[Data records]
::::::::::

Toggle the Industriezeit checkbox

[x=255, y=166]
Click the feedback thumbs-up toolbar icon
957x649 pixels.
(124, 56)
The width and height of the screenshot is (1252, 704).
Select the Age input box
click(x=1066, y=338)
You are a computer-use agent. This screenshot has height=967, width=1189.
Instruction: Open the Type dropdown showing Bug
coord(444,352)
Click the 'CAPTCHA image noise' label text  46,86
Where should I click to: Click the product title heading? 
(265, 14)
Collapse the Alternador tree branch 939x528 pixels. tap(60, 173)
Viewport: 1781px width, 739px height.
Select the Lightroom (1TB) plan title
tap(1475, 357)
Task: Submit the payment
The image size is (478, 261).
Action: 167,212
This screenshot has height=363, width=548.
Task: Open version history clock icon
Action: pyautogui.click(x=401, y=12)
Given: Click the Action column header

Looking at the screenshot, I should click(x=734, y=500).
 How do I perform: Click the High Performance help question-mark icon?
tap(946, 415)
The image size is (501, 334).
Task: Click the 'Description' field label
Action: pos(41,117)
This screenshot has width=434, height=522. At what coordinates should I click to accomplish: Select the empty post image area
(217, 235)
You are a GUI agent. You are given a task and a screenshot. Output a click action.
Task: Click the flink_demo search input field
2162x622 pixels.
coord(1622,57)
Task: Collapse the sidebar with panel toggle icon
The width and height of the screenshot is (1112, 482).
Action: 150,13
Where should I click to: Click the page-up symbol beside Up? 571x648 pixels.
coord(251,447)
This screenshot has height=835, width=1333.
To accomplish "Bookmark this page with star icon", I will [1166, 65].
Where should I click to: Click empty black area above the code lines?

::::::::::

• [Problem details]
Copy the material above word for word, everything from the line containing "This screenshot has width=434, height=522." down to the line containing "coord(251,447)", both of those lines included.

• [Reply]
This screenshot has width=434, height=522. At what coordinates should I click to accomplish: Select the empty post image area
(217, 235)
You are a GUI agent. You are given a task and a screenshot. Output a click action.
Task: Click the flink_demo search input field
2162x622 pixels.
coord(1622,57)
Task: Collapse the sidebar with panel toggle icon
The width and height of the screenshot is (1112, 482).
Action: 150,13
Where should I click to: Click the page-up symbol beside Up? 571x648 pixels.
coord(251,447)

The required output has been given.